(Stored data)
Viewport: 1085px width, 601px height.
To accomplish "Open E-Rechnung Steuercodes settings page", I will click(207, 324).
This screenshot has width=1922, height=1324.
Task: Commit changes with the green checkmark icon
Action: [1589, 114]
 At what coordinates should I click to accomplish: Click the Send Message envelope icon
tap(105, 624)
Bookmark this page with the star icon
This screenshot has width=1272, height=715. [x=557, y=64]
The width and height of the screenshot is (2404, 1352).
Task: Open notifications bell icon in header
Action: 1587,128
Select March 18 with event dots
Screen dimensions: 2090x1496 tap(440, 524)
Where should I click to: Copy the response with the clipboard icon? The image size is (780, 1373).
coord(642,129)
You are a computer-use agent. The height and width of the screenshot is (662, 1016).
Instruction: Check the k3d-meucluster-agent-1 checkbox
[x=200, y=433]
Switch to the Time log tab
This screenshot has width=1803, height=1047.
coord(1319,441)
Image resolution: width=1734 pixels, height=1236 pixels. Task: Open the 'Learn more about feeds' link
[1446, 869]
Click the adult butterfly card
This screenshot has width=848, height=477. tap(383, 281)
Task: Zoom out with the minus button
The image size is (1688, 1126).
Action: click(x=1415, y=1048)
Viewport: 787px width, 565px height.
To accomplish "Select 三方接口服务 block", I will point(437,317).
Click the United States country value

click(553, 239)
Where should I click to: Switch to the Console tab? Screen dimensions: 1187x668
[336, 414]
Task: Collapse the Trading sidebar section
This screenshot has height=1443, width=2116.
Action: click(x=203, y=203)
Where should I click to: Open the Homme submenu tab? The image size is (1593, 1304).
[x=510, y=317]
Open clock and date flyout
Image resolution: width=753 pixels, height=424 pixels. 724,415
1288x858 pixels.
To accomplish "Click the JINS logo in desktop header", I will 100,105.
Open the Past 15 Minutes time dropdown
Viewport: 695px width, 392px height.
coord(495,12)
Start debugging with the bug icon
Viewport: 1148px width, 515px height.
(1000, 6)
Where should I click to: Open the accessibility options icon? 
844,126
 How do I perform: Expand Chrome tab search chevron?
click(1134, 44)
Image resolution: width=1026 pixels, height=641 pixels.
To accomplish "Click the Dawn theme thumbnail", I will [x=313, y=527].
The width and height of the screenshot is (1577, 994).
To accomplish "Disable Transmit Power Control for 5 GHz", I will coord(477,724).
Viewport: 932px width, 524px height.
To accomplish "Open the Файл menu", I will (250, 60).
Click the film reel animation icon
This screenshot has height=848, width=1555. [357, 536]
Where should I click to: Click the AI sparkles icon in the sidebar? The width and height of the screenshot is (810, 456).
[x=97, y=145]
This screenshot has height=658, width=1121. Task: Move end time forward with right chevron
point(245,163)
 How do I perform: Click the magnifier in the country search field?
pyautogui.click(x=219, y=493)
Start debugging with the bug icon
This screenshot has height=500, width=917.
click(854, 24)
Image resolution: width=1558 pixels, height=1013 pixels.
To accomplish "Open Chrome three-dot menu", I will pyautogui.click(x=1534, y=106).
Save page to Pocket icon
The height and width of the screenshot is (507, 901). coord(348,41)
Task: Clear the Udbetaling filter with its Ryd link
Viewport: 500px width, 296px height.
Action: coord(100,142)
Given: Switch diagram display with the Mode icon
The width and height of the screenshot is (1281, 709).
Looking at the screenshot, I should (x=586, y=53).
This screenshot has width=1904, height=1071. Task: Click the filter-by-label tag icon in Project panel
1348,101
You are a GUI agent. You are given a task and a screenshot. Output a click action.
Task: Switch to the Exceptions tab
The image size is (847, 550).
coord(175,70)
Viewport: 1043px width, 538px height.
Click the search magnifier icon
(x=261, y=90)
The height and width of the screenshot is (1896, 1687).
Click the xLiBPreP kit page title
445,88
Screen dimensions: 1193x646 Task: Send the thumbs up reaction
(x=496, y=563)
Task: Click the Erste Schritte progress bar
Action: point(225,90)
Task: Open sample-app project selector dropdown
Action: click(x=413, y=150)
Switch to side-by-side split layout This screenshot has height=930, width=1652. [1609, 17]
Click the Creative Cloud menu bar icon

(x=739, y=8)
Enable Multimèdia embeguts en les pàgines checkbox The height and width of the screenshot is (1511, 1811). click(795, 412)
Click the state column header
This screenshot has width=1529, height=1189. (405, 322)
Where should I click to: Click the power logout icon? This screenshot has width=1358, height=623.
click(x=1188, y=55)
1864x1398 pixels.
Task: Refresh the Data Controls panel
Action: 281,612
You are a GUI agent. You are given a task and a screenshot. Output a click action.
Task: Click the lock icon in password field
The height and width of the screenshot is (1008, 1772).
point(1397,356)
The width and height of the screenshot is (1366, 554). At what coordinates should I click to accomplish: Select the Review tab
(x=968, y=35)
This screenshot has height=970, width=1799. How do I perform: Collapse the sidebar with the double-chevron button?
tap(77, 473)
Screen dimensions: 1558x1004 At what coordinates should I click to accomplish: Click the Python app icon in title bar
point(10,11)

* Requirement
Give back the records word for word. Start at the first line, end at the line containing "You are a computer-use", and include both.

* Exercise response
Viewport: 1085px width, 601px height.
To accomplish "Open E-Rechnung Steuercodes settings page", I will click(207, 324).
This screenshot has width=1922, height=1324.
Task: Commit changes with the green checkmark icon
Action: [1589, 114]
 At what coordinates should I click to accomplish: Click the Send Message envelope icon
tap(105, 624)
Bookmark this page with the star icon
This screenshot has width=1272, height=715. [x=557, y=64]
The width and height of the screenshot is (2404, 1352).
Task: Open notifications bell icon in header
Action: 1587,128
Select March 18 with event dots
Screen dimensions: 2090x1496 tap(440, 524)
Where should I click to: Copy the response with the clipboard icon? The image size is (780, 1373).
coord(642,129)
You are a computer-use agent. The height and width of the screenshot is (662, 1016).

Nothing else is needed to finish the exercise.